Mein Einstieg in die Selbständigkeit erfolgte über einen sogenannten Strukturvertrieb, in dem es nicht nur um das Anwerben neuer Kund:innen, sondern auch weiterer Vertriebspartner:innen geht. Strukturvertriebe sind für viele Quereinsteigende (zunächst) attraktiv, weil sie einen geordneten Übergang in die Selbständigkeit erlauben und einem dabei helfen, die erforderlichen Zulassungen zu erwerben. Dennoch hat man auch dort häufig mit strengen Hierarchien und krassem Vertriebsdruck zu tun – sobald mir das klargeworden ist, habe ich den Strukturvertrieb nach rund eineinhalb Jahren wieder verlassen.

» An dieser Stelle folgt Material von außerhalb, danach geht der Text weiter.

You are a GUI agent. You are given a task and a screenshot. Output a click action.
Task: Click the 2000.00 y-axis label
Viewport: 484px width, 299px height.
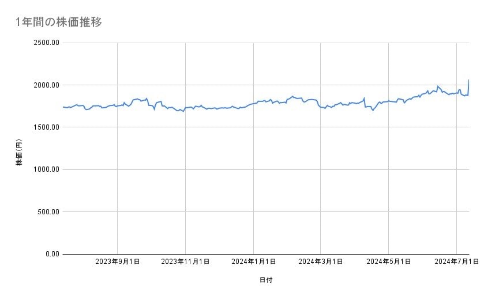[x=45, y=85]
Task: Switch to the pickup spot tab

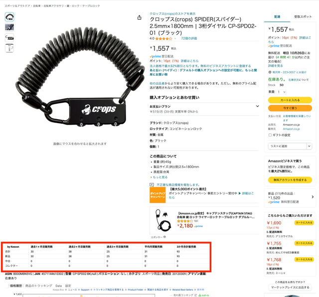Action: (303, 16)
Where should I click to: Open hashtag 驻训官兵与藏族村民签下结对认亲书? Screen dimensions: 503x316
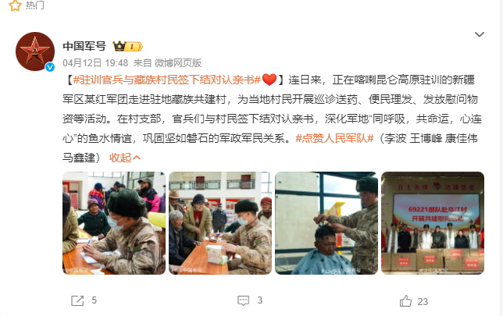pos(166,80)
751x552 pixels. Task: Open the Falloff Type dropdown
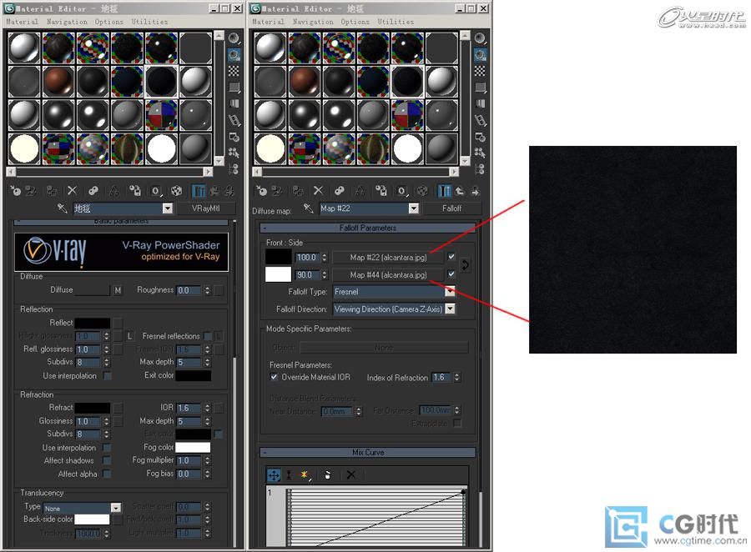coord(450,292)
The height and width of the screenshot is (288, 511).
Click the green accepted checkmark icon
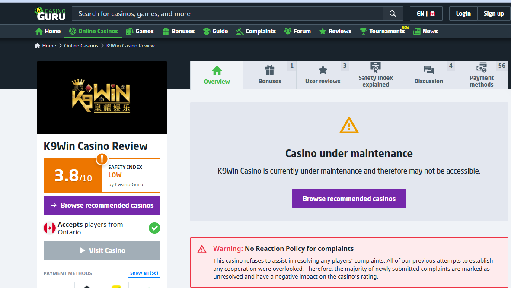tap(154, 228)
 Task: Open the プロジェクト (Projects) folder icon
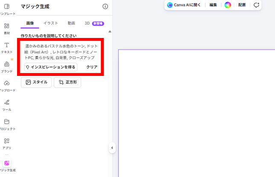7,124
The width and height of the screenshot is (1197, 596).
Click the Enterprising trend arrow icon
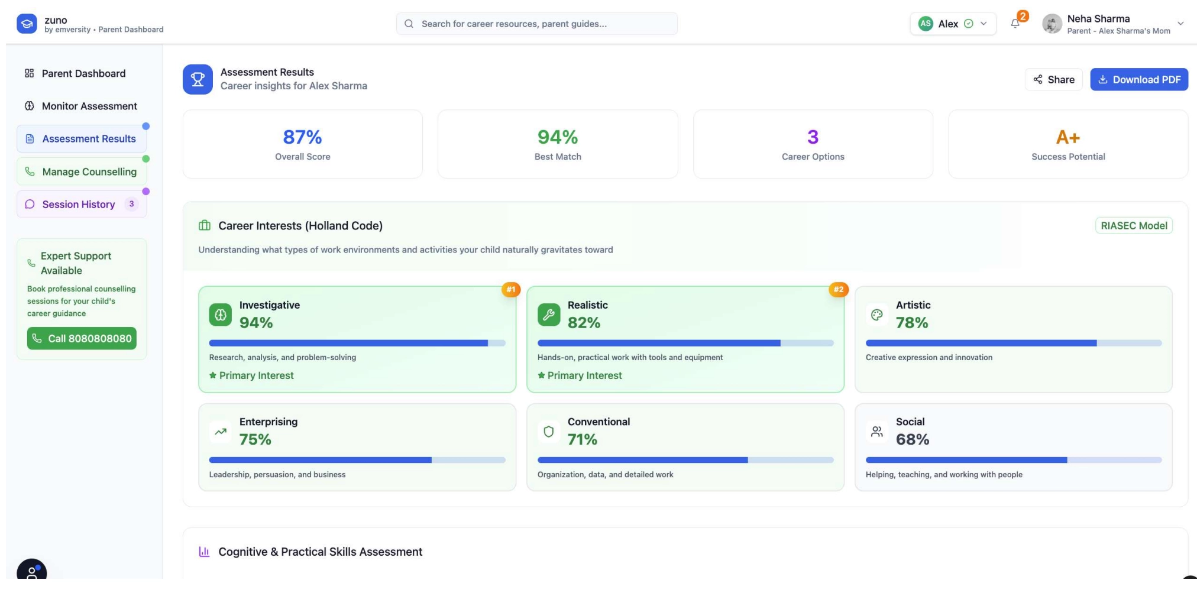(221, 432)
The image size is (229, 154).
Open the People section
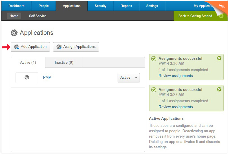click(43, 6)
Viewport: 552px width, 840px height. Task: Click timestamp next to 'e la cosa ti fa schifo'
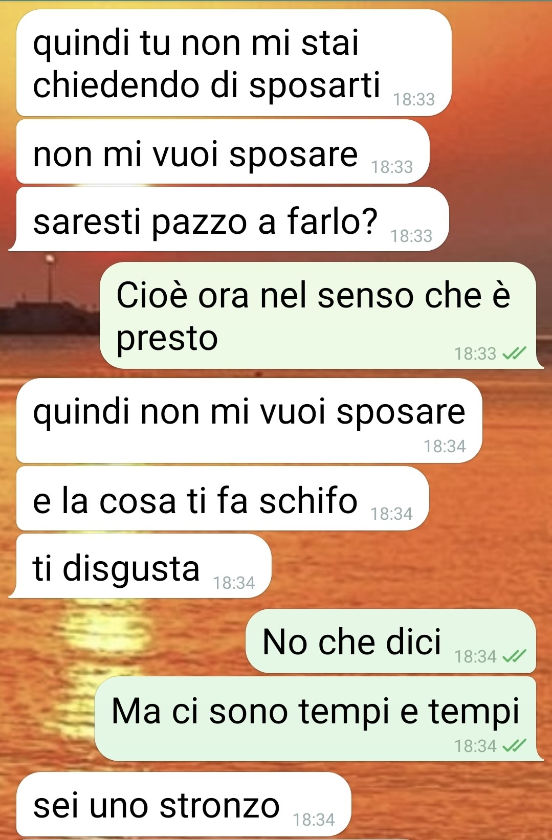(x=391, y=514)
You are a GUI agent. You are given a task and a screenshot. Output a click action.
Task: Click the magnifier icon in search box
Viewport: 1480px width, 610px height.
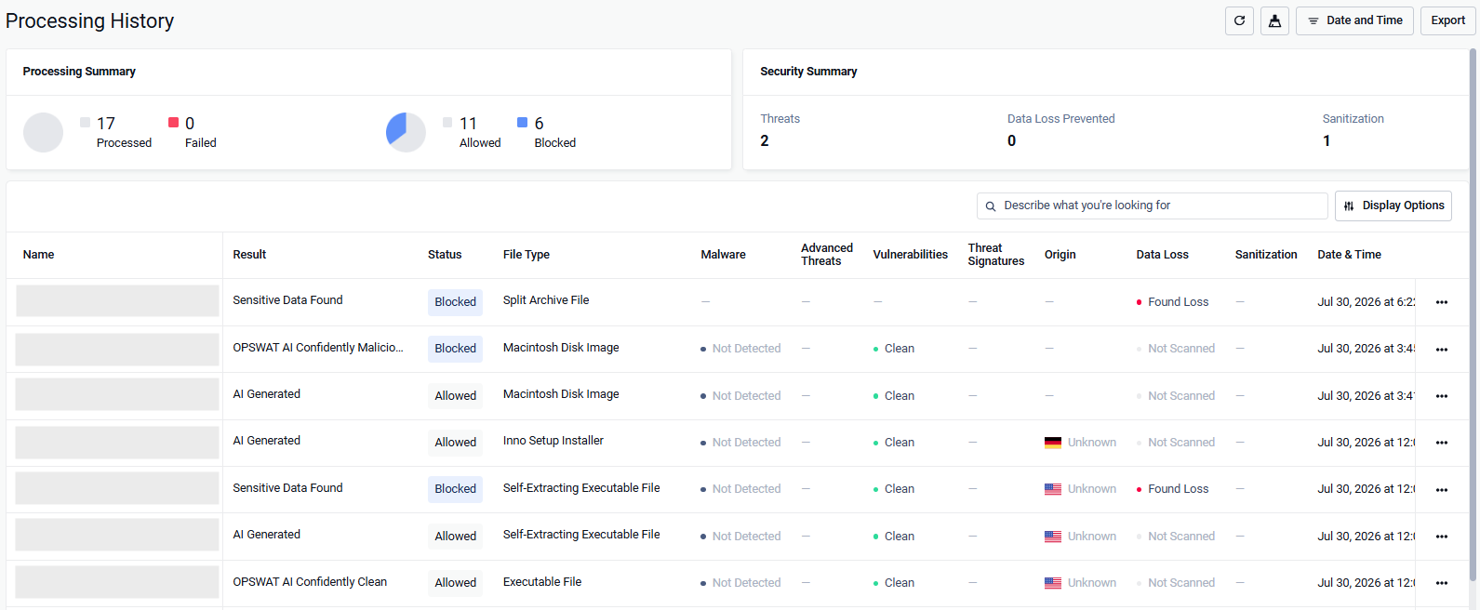(991, 206)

Glücklich als Versicherungsmakler und Honorarberater

Heute bin ich Handelsvertreter der WertWende GmbH, eines kleinen Maklerunternehmens, das sich auf nachhaltige Geldanlagen und Honorarberatung spezialisiert hat. Nach fast vier Jahren Selbständigkeit betreue ich über 100 Mandant:innen. Sollte ich die Kooperation mit der WertWende irgendwann einmal beenden, dürfen meine Kund:innen mit mir ziehen – das ist eine für mich sehr vorteilhafte Regelung, die in der Branche leider immer noch ziemlich unüblich ist.

Als Versicherungsmakler berate ich anbieterunabhängig und helfe meinen Kund:innen mit Tarifvergleichen dabei, den jeweils optimalen Versicherungsvertrag zu finden. Leider bestehen in der Bevölkerung immer noch viele Unklarheiten darüber, was genau eine unabhängige Finanzberatung ausmacht: So sind etwa Mehrfachagenten unabhängiger als Versicherungsvertreter, Versicherungsmakler aber unabhängiger als Mehrfachagenten.

Als Honorarberater, der freiwillig auf die Entgegennahme von Abschlussprovisionen verzichtet, nehme ich eine Position zwischen Versicherungsmakler und Versicherungsberater ein. Eine neutrale Übersicht über die unterschiedlichen Zulassungen gibt etwa der vom iff Hamburg erarbeitete „Wegweiser Finanzberatung“, der online einsehbar ist. Zudem empfiehlt sich stets ein Blick ins Vermittlerregister (ebenfalls online) sowie auf das Impressum von Finanzdienstleistern, um herauszufinden, mit welcher Zulassung man es zu tun hat.

Es hat zwar eine Weile gedauert, aber heute kann ich von meiner Selbständigkeit gut leben. Mangelnde finanzielle und ökonomische Bildung bleiben in unserer Gesellschaft leider ein Dauerthema – und deshalb ist eine philosophisch informierte Finanzberatung so wichtig. Denn wenn es niemand anders macht, wird sich erst recht nichts verändern.